• Document excerpt
>>
A year after her son was born, Arowa’s mother had heart surgery and she was needed in New York to care for her.  Her husband said that she was allowed to go, but to leave all four children with him; he planned to quit his job to care them while she way away.  Arowa pleaded with him to at least let her take their one year old son, especially since he was still breast-feeding.   He reluctantly agreed.

Her flight out was cancelled and she was faced with a dilemma while waiting at the airport, “I had no money and the phone he gave me had no minutes, so I was stuck with a baby and had to get help from strangers so I could call my husband.”  Unfortunately, that was not the last of her struggles.

After leaving California, Arowa discovered that her husband had secretly planned to take their daughters to Yemen while she was away.  By the time she realized his plot, it was too late and they had already left the country.

Now divorced, it has been four years since her daughters were taken and she still waits and searches for them.   Her ex-husband and daughters have returned somewhere in the States, but she is unable to find his exact location while he works only for cash, leaving no trail to follow, “I don’t know if I will ever see my daughters again.”

Currently living with her mother and son, Arowa remains strong fighting for her education and hoping for her daughters to return to her.  She found LearningQuest and, in just over a year, improved her English skills and earned her High School Equivalency Diploma.  As a Fall 2017 LearningQuest graduate, she is now a student worker at MJC and is already pushing through her second semester.  Dreams of nursing school are in sight and have become achievable.  The odds were stacked against her, but Arowa continues to succeed by staying determined and full of hope.

Meet David…

David Geren is one of LearningQuest’s most recent graduates from the High School Equivalency program at the Oakdale site.  Raised in a stable family, David chose to make decisions that caused his path to intervene with time in prison.  Although he was briefly enrolled in the HSE program at LearningQuest before incarceration, he was forced to halt his educational development.  Prison allowed David time to analyze his choices and after his release, he gained full custody of his son.  As a single father wanting to give his son a better life, he grew determined to improve himself.

David said, “I used to be on drugs, I used to get incarcerated, get locked up.  I used to be in a bad relationship.  Now I’m single, went to self-help groups and I’m clean, almost been clean a year.  It’s time to get a real job, that why I’m going through the GED program.   I could work construction under the table, [but] I don’t want to do that; I’ve got a son now, I want to get benefits.  I want to have a career.”

Rejoining the HSE program and dealing with finding reliable child care, he stayed focused, “I put one foot in front of the other and showed up every day. I came ready and prepared to learn, and did my best.”
<<
• Recorded data
>>
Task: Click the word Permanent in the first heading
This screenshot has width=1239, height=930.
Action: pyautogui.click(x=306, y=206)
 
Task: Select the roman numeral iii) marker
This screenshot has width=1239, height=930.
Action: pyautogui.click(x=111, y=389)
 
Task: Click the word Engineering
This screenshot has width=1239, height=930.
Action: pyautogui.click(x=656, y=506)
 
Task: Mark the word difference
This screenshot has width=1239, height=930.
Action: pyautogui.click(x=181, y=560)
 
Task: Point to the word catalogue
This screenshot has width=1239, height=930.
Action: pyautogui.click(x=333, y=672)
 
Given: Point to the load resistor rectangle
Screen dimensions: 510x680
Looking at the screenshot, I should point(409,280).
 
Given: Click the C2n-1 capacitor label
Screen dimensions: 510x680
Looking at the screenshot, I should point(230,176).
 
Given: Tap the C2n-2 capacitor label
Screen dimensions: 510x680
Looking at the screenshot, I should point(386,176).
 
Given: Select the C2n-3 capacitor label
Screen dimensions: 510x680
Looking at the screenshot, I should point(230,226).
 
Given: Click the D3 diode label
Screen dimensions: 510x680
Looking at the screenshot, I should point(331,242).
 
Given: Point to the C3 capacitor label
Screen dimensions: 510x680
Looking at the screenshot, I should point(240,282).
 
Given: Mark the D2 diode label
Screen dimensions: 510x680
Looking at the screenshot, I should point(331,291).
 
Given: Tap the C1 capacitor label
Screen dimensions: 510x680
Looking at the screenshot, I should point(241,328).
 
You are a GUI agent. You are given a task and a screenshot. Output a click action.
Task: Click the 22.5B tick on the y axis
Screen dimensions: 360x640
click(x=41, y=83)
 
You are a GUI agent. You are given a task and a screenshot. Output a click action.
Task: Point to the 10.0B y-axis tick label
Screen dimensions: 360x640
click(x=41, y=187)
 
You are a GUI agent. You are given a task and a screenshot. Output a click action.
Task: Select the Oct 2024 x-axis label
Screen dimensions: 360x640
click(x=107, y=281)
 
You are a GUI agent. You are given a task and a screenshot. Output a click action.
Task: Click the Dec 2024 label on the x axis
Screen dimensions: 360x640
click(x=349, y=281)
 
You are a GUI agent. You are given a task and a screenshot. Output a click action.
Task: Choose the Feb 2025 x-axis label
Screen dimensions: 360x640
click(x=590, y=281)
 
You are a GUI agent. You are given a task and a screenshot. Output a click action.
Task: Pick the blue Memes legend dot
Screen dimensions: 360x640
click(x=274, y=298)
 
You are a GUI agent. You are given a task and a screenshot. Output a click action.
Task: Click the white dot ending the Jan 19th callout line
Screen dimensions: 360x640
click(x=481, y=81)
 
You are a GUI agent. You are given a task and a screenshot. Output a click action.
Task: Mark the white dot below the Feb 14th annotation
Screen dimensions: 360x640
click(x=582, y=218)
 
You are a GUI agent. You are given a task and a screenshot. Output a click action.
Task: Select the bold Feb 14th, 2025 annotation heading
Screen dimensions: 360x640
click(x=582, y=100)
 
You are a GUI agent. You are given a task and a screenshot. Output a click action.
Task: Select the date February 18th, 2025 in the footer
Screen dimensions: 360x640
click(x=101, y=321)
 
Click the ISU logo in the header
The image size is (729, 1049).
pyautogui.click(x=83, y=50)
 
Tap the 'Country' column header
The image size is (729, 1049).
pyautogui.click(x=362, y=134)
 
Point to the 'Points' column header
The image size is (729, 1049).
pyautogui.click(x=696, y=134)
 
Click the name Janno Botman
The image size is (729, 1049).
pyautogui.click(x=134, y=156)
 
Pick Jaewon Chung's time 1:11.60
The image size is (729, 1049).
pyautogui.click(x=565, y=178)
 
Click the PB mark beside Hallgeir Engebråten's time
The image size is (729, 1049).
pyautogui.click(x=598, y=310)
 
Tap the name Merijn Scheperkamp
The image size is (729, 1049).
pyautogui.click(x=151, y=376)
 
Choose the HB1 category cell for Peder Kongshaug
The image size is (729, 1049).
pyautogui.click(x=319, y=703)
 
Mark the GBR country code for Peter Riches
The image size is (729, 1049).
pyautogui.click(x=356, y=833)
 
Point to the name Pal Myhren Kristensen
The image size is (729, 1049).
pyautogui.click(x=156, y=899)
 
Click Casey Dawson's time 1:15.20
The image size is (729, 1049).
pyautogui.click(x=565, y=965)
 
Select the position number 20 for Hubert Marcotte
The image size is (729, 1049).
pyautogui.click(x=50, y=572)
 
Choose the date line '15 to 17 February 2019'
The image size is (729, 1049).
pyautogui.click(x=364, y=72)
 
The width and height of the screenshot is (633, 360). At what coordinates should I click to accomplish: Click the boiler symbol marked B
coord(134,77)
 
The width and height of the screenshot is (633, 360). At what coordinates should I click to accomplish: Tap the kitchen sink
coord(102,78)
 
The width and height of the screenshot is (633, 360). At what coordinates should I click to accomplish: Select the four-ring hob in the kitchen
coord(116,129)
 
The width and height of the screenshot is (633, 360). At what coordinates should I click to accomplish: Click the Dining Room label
<<
• Questions
a - In the LearningQuest profiles, what diploma did Arowa earn through LearningQuest?
b - Update the LearningQuest profiles by changing "Yemen" to "Jordan", and give everything from "Her flight out" down to "left the country.".
c - Translate this sentence from the LearningQuest profiles into Spanish: "Dreams of nursing school are in sight and have become achievable."
The material is not needed for any of this work.

• Task results
a - She earned her High School Equivalency Diploma.

b -
Her flight out was cancelled and she was faced with a dilemma while waiting at the airport, “I had no money and the phone he gave me had no minutes, so I was stuck with a baby and had to get help from strangers so I could call my husband.”  Unfortunately, that was not the last of her struggles.

After leaving California, Arowa discovered that her husband had secretly planned to take their daughters to Jordan while she was away.  By the time she realized his plot, it was too late and they had already left the country.

c - Los sueños de estudiar enfermería están a la vista y se han vuelto alcanzables.